CS639 Wed., Mar 1: handout on servlet1

PA2 available, Pa1b solution is available for it, servlet1, servlet2

Need to install tomcat at home, see links near pa2 on the class web page

Intro to pa2--set up servlet to serve out PA1 XML. Use the request URL to specify the Java file to process (the REST way).

Ex: http://sf08.cs.umb.edu:xxxxx/pa2/examples.sort.Sortex.xml to get XML describing SortEx.

Then write a client that uses XPath to print out methods.
Write a second client that uses SAX directly.

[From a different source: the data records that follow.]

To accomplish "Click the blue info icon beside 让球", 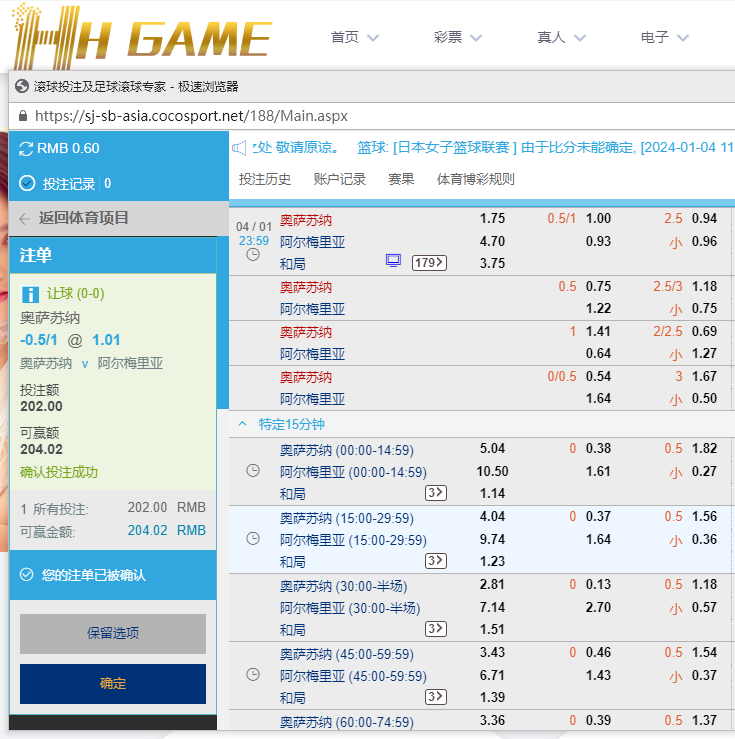I will [x=30, y=294].
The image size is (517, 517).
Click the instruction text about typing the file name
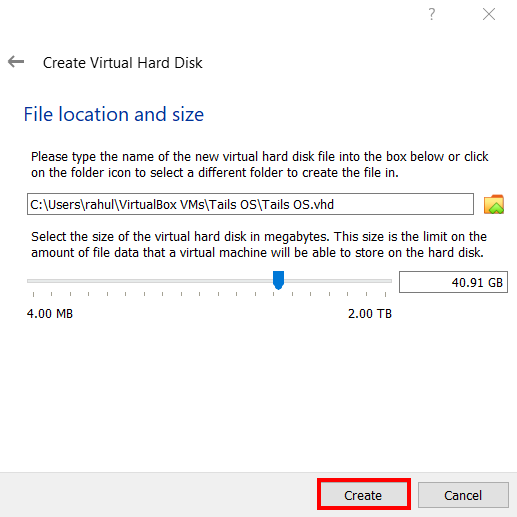[260, 165]
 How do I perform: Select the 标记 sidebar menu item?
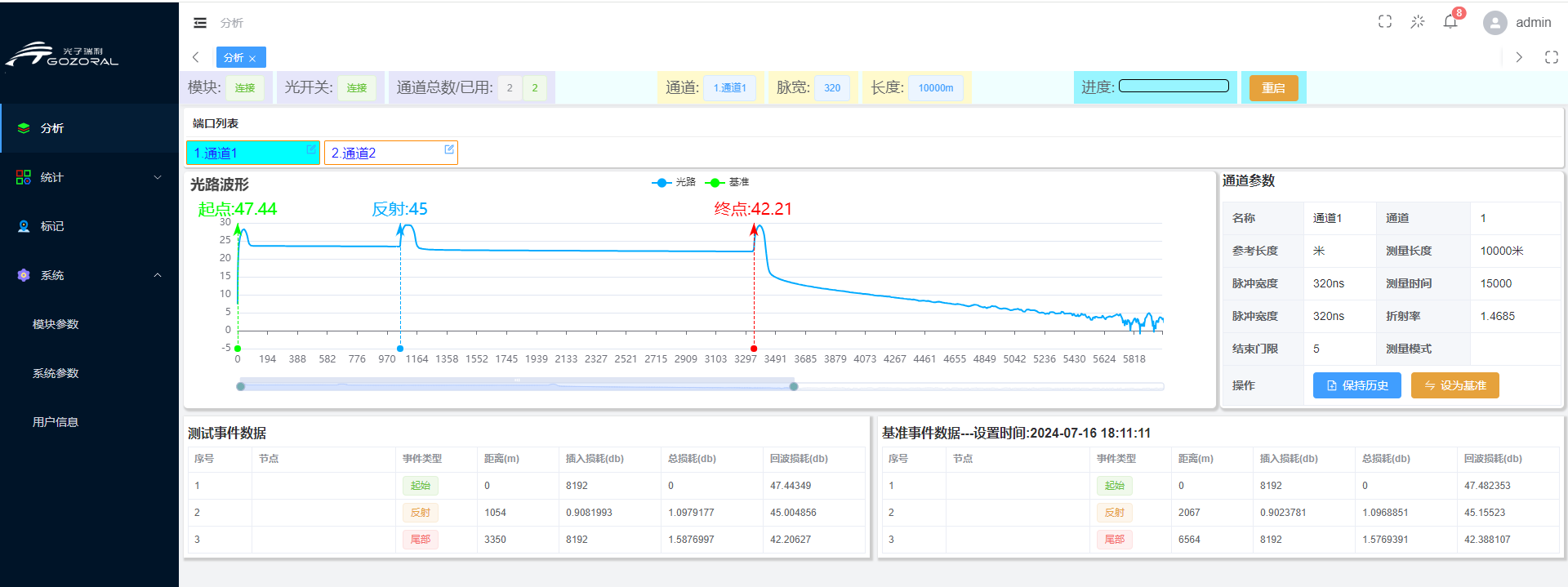pyautogui.click(x=52, y=226)
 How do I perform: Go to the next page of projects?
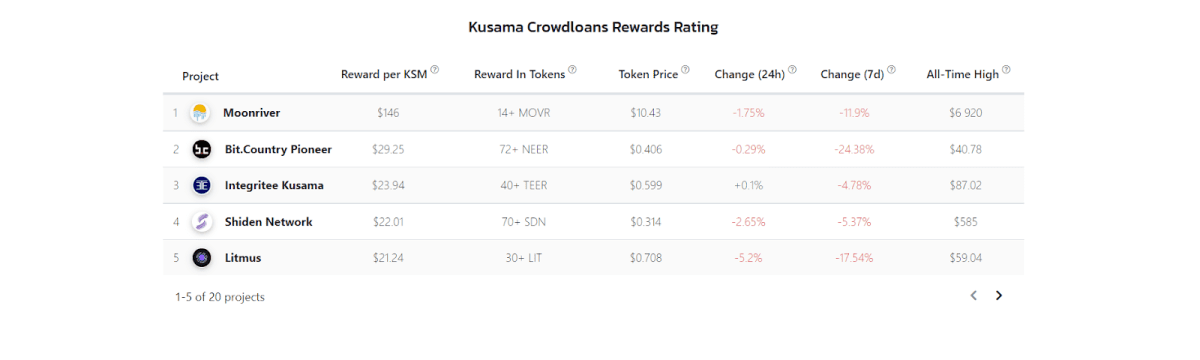click(998, 295)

Deploying Servlets: servlet1, servlet2

The servlet1 is in $cs639/servlet1, etc.

To try it out:

cd cs639

mkdir servlet1

cp –r $cs639/servlet1/* servlet1

cd servlet1

ant build

ant deploy -> copies to your webapps dir in Tomcat.

ant test1

Looking at servlet1 Handout:

web.xml specifies how the request URI is mapped to the servlet’s .class file, so tomcat knows what to load into its JVM.

This is done by match-up on servlet-name content (here “HelloWorld”) between the servlet and servlet-mapping elements.

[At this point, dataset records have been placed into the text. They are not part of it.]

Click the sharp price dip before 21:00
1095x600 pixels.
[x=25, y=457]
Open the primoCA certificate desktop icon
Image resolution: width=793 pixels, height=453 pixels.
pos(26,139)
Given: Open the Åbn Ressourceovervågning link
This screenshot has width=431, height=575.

So here the URL-ending “/servlet/HelloWorld” specifies “cs639.xml.servlet.HelloWorld”, understood to be under WEB-INF/classes in the webapp’s deployed area.

i.e.,$CATALINA_HOME/webapps/servlet1/WEB-INF/classes/cs639/xml/servlet/HelloWorld.class.

The full URL that matches, for my tomcat, is http://sf08.cs.umb.edu:11600/servlet1/servlet/HelloWorld

Here we see host, port, webapp name, and finally /servlet/HelloWorld, which is handled by servlet1’s web.xml.

In fact, longer URLs (with query strings or ;xxx or both) would also match, such as http://sf08.cs.umb.edu:11600/servlet1/servlet/HelloWorld?x=10

The x=10 would never be processed by this servlet, however.

--->We looked at the book example, pg. 146. A servlet producing XML, useful for pa2. Much like servlet2.

We looked at web.xml from servlet1 and servlet2 as an example of an XML doc with both a namespace and a schema associated with it.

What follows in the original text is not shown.